__RECORD LIST__

__________

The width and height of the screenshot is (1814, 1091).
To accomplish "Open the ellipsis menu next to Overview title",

__________

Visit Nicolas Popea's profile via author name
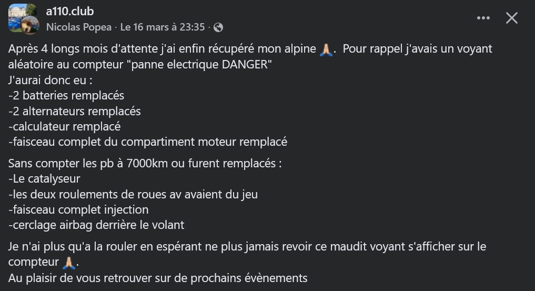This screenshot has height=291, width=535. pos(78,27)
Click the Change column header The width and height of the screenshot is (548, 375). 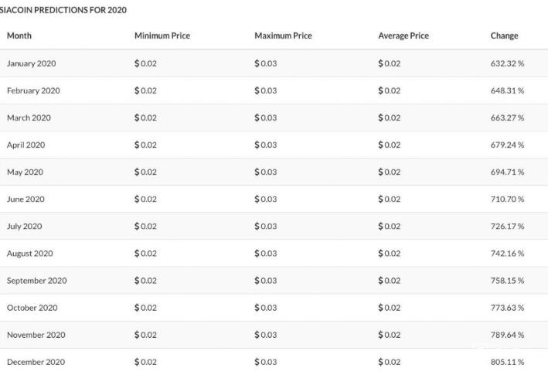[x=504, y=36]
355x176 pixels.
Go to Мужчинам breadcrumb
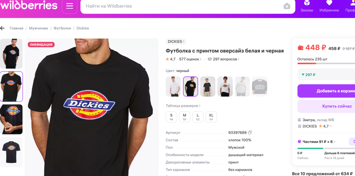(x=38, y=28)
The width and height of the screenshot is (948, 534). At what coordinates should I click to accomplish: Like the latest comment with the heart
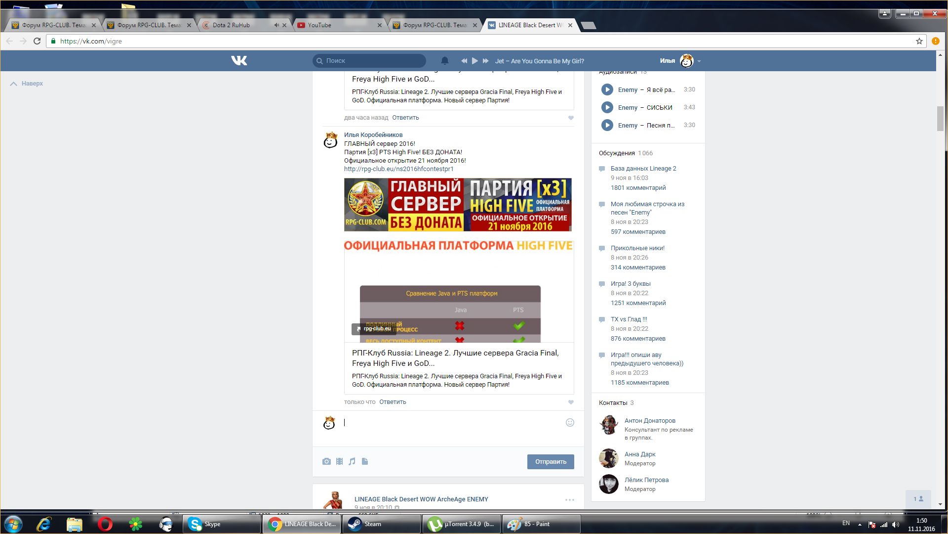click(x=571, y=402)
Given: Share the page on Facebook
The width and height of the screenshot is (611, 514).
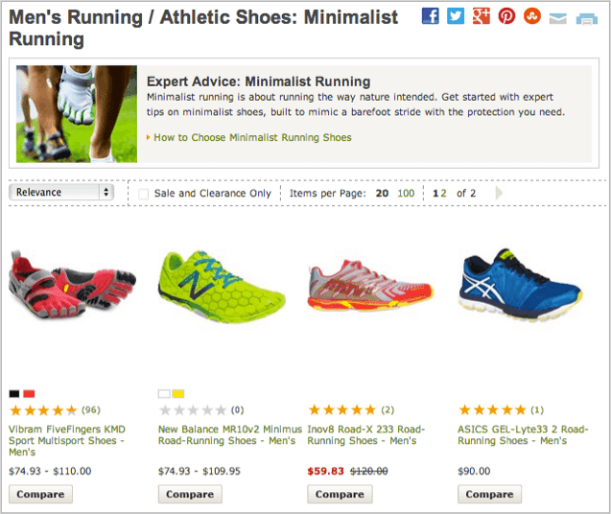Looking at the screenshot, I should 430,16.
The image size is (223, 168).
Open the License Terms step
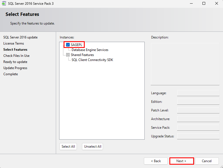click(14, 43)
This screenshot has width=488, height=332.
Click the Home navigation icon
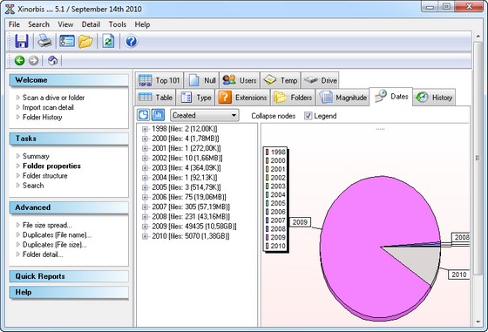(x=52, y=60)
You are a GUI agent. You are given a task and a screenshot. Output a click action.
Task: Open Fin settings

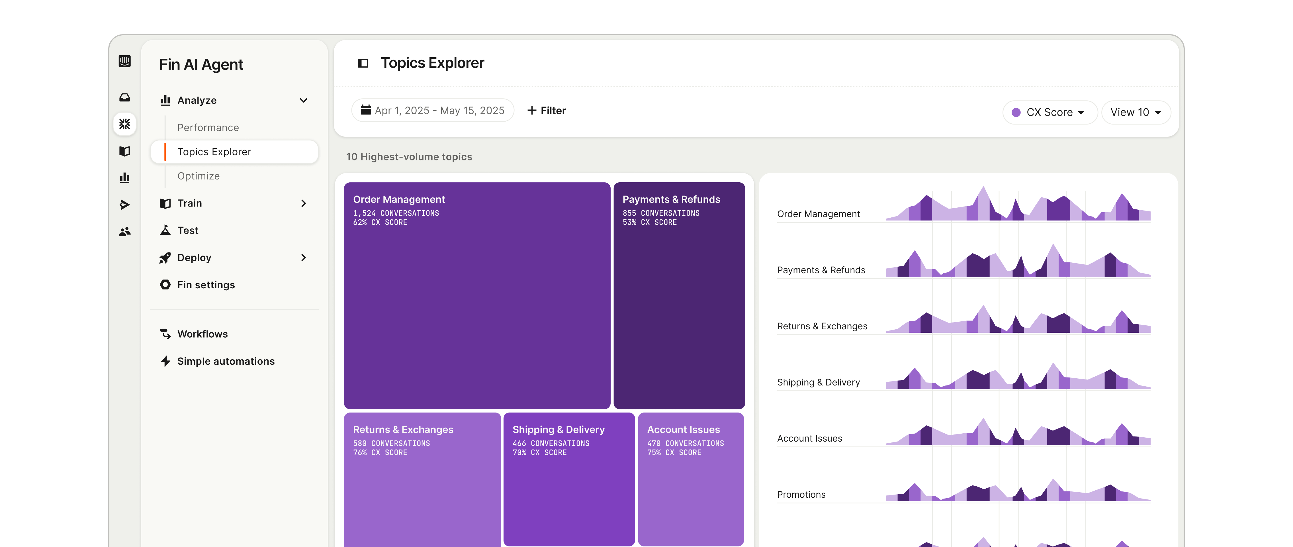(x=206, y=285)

__________

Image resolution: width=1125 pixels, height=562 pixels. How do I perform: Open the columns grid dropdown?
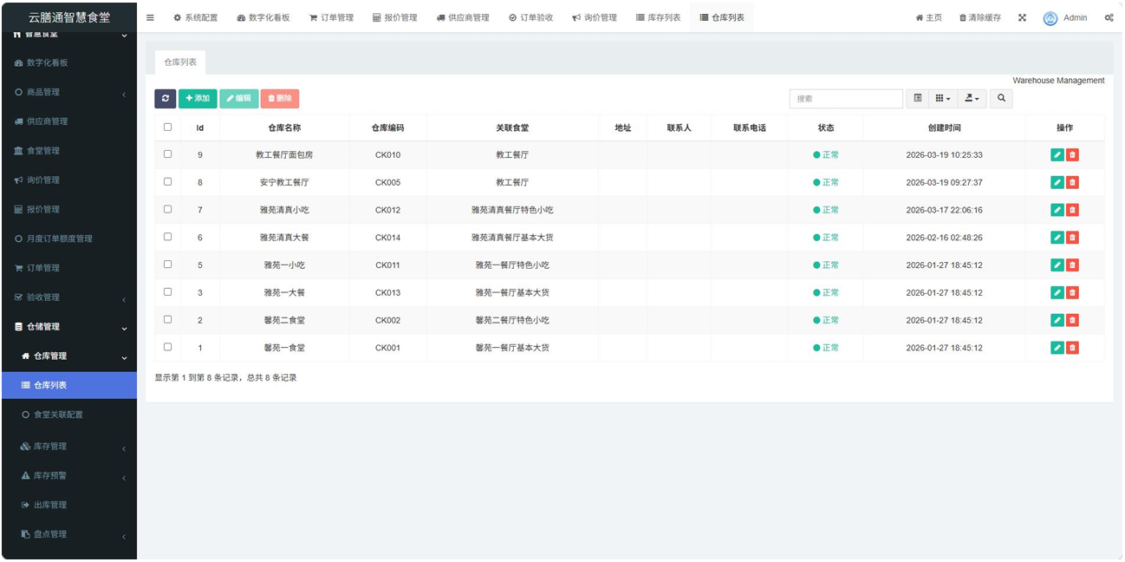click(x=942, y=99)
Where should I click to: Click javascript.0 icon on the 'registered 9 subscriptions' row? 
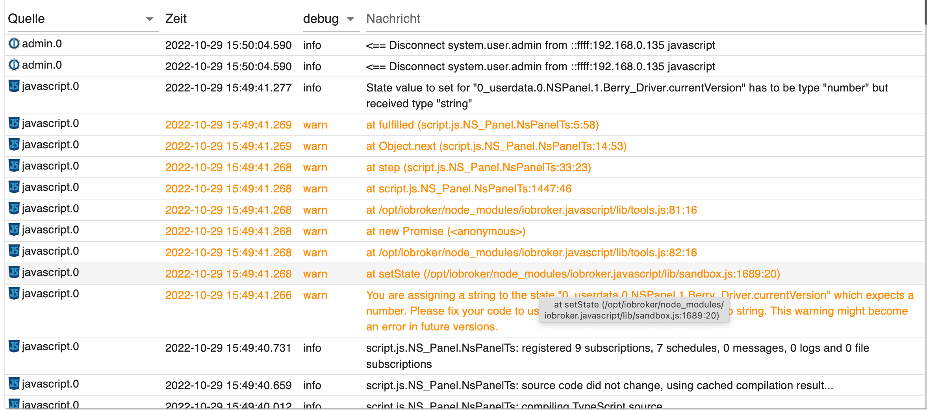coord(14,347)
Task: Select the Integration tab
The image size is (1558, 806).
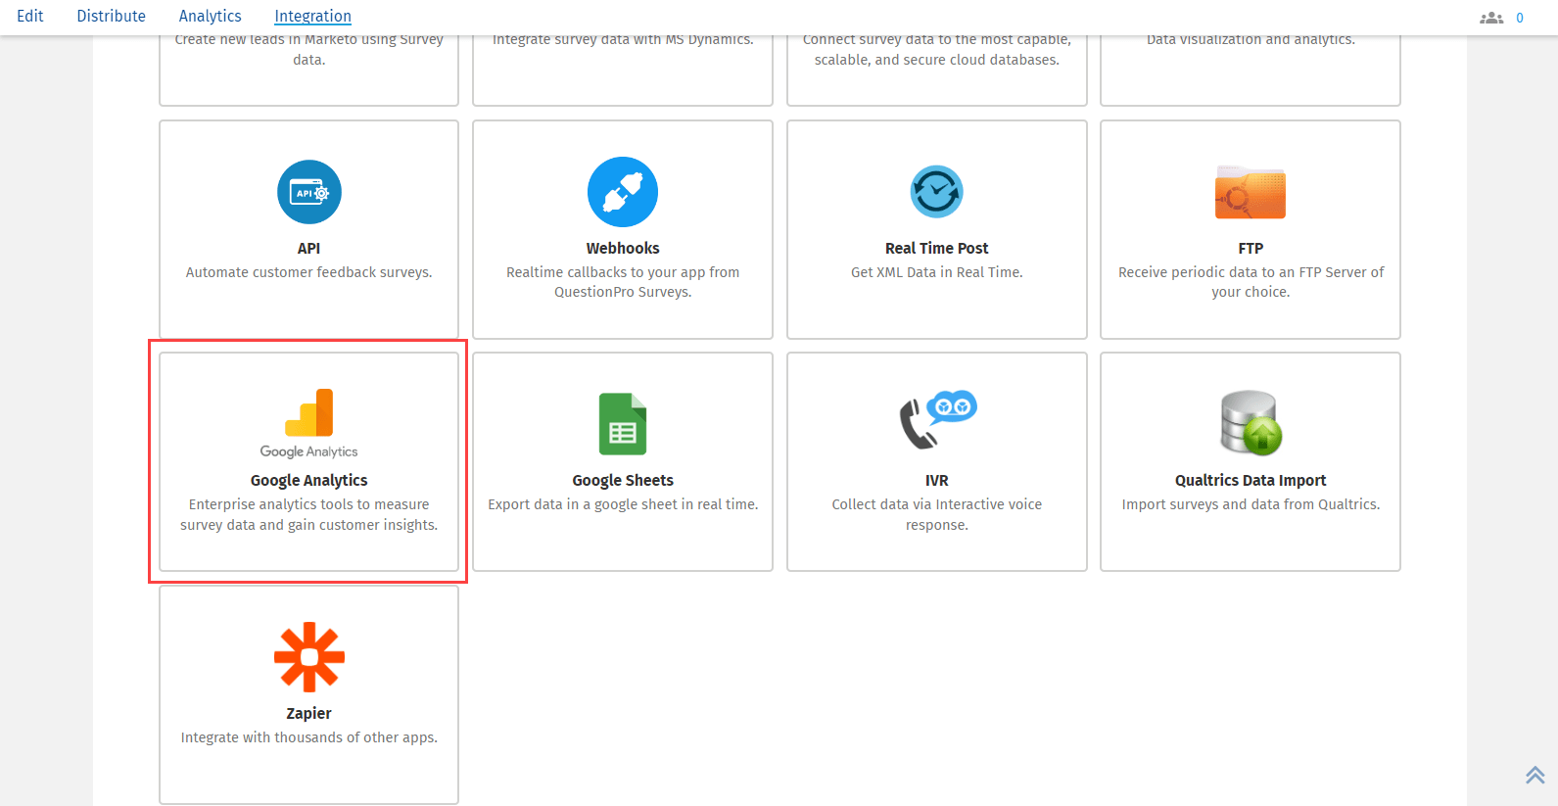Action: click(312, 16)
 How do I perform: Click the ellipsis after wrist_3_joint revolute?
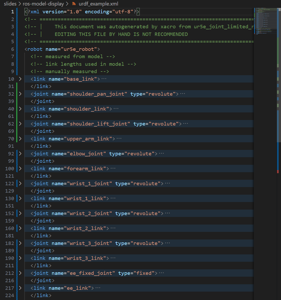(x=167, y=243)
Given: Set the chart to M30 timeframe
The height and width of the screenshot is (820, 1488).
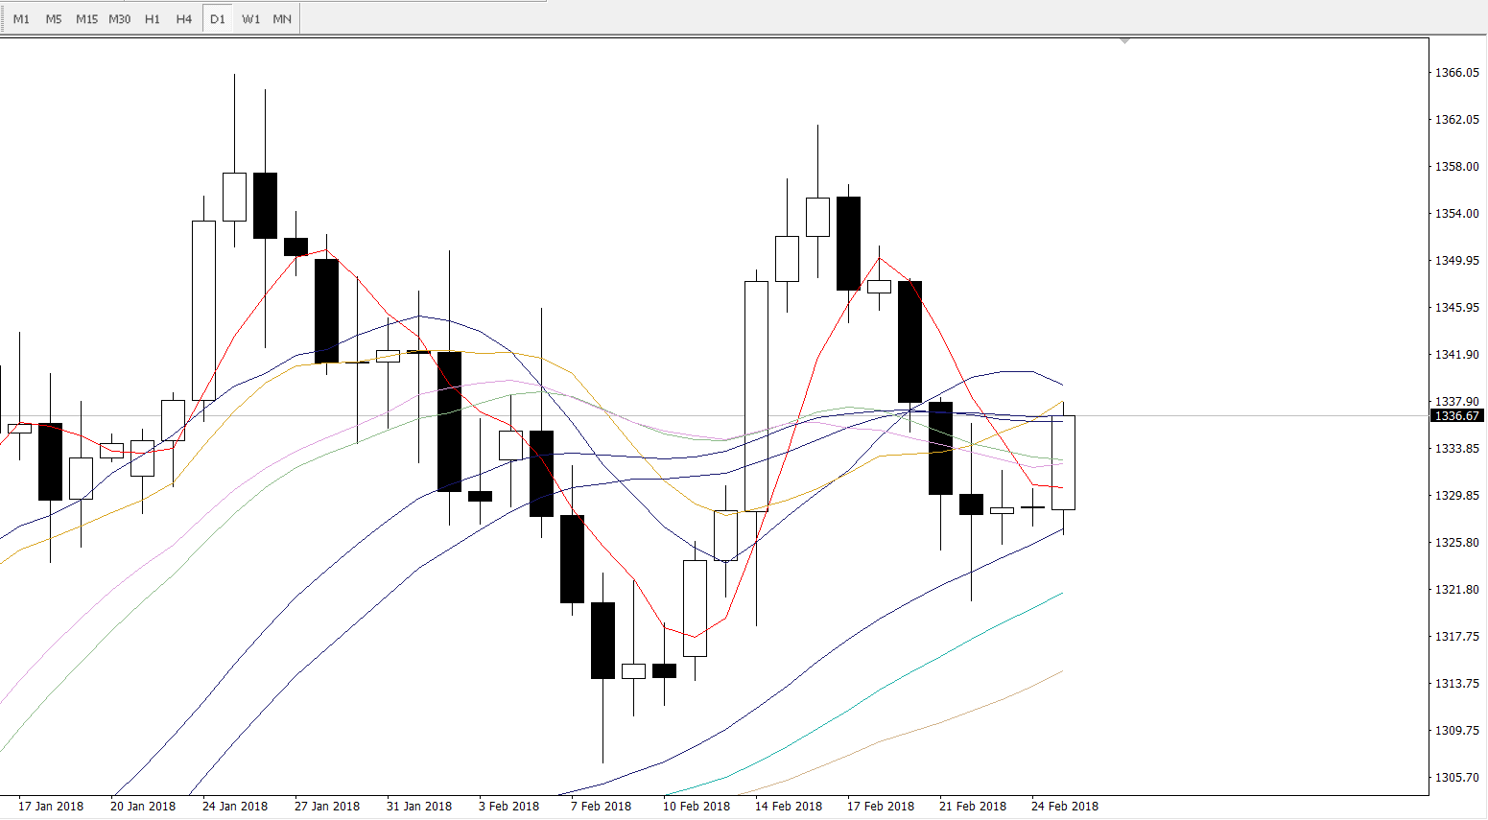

__________

__EXERCISE DETAILS__
Convert the lines from the one containing "This screenshot has width=488, height=332." up to and including the one containing "(x=206, y=285)" into a JSON list of strings, one string per line, skipping blank lines. Leave the pictures out of the answer.

__SOLUTION BELOW__
[
  "This screenshot has width=488, height=332.",
  "Click the Home navigation icon",
  "(x=52, y=60)",
  "You are a GUI agent. You are given a task and a screenshot. Output a click action.",
  "Task: Open Fin settings",
  "(x=206, y=285)"
]